COVID-19 brings logistics rethink in Hong Kong【Cross-border freight links disrupted, Drivers quit, Busy flight, New solution】


Cargo is unloaded at Kwai Tsing Container Terminals in Hong Kong. Shippers and freight forwarders in the Guangdong-Hong Kong-Macao Greater Bay Area are concerned about COVID-19 disruptions to cross-border land transportation and the possible impact on supply chains. Photo provided to CHINA DAILY

Upgraded services eyed as cross-border freight links disrupted


Around 7 pm one evening in early March, David Cheng, 64, left a two-story dormitory built from stacked shipping containers in Lok Ma Chau, Hong Kong.


He drove an empty truck across the border to Shenzhen, Guangdong province, before returning to Hong Kong at around 4 am, with the vehicle fully loaded with daily necessities and medical supplies that were in short supply.


The COVID-19 pandemic has forced many people to change their lifestyles by switching to operating from home, extending their working hours and conducting business through video conferencing.


To avoid traffic congestion caused by COVID control procedures, Cheng, an experienced cross-border truck driver, had to switch to working in the small hours, from later in the morning.


The round trip from Lok Ma Chau to Shenzhen used to take three to four hours, but in early March, the journey time extended to around nine hours, and to 12 hours in the middle of that month.

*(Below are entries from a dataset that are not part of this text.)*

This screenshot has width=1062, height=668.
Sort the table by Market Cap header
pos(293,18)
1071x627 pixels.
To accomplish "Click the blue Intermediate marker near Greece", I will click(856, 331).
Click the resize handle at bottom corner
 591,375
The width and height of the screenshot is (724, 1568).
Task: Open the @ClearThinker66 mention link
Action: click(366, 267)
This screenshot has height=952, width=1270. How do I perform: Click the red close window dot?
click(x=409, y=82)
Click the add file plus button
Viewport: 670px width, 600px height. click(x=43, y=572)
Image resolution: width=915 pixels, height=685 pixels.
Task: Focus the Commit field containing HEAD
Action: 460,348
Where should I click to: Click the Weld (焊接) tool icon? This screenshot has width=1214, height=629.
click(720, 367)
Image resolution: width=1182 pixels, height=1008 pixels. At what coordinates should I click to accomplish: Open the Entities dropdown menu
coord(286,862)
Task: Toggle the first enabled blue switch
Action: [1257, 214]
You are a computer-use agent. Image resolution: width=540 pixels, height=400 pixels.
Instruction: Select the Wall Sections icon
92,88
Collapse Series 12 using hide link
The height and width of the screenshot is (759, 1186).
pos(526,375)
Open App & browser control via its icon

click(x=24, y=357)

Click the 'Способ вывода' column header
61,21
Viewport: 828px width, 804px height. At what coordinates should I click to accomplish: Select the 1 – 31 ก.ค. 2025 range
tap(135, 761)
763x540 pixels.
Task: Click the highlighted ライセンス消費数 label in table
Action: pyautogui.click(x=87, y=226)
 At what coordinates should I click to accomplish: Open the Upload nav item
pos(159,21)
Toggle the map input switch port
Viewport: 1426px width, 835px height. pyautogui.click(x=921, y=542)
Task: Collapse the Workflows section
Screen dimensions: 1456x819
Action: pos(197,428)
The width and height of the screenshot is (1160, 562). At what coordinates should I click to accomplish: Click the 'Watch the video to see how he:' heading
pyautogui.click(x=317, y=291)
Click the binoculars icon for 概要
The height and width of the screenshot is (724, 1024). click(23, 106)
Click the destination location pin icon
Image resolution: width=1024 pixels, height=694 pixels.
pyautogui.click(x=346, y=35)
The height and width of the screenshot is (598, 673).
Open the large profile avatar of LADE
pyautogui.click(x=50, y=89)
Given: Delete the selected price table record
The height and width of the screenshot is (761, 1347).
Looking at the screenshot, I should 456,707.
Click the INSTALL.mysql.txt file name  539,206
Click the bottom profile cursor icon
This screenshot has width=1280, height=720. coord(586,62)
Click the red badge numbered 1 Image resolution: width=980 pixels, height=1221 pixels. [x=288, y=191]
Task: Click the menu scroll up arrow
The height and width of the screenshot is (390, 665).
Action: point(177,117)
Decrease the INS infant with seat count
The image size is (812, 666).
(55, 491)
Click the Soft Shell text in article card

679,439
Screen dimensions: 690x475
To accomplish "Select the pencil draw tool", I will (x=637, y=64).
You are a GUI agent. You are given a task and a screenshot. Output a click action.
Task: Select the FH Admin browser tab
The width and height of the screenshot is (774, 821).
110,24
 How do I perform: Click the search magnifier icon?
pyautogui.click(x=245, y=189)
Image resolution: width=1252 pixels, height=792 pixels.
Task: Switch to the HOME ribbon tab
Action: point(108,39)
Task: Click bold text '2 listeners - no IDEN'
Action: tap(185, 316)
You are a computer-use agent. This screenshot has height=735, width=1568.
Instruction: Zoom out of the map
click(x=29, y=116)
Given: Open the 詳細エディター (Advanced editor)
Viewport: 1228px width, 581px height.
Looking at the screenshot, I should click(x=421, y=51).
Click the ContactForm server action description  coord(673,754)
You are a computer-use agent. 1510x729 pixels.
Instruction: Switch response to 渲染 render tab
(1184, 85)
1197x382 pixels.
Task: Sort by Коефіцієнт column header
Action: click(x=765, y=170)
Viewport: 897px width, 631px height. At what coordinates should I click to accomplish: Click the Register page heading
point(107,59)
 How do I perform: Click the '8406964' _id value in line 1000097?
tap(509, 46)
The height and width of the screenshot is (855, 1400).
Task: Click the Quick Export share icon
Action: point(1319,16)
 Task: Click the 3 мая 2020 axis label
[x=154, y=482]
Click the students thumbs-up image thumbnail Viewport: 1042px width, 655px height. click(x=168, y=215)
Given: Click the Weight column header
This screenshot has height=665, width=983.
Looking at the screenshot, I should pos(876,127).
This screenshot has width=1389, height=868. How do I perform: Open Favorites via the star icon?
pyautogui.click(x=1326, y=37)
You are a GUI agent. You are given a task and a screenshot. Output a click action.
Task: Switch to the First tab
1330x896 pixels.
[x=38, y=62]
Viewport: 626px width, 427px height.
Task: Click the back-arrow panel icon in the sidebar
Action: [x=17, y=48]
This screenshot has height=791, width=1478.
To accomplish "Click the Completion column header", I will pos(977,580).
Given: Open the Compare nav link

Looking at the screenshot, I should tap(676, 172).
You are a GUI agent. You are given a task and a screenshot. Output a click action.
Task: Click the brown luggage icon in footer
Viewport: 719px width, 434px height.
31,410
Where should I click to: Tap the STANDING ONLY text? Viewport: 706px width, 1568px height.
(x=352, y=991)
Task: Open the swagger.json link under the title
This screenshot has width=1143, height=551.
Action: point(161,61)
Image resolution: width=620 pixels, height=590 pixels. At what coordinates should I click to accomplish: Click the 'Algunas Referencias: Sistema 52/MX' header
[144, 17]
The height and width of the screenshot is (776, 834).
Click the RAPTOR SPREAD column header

The longer journeys came after the Shenzhen authorities required truck drivers from Hong Kong to remain in designated areas while mainland counterparts took over disinfected trucks to pick up goods, in order to avoid cross-infection.


Drivers such as Cheng also had to take at least three COVID tests-two rapid antigen tests and combined nasal and throat swabs-keeping them waiting at the border for one to two hours until they received the results.


The prolonged working procedures resulted in long lines of trucks forming at border crossing points in the day, so Cheng's company decided to operate at night.


Cheng was one of the few drivers still available for work in early March, as about 20 recruits hired by the company he works for tested positive for the Omicron variant of COVID-19. The positive tests were recorded just after Hong Kong faced its most severe wave of the pandemic to date ahead of Lunar New Year.


By March 23, positive tests had been returned by more than 500 cross-border truck drivers tested by the Shenzhen authorities since Feb 4.


In early March, Hong Kong recorded its highest single-day total of COVID-19 infections-more than 70,000. Panic quickly gripped the city, with the shelves of stores emptying.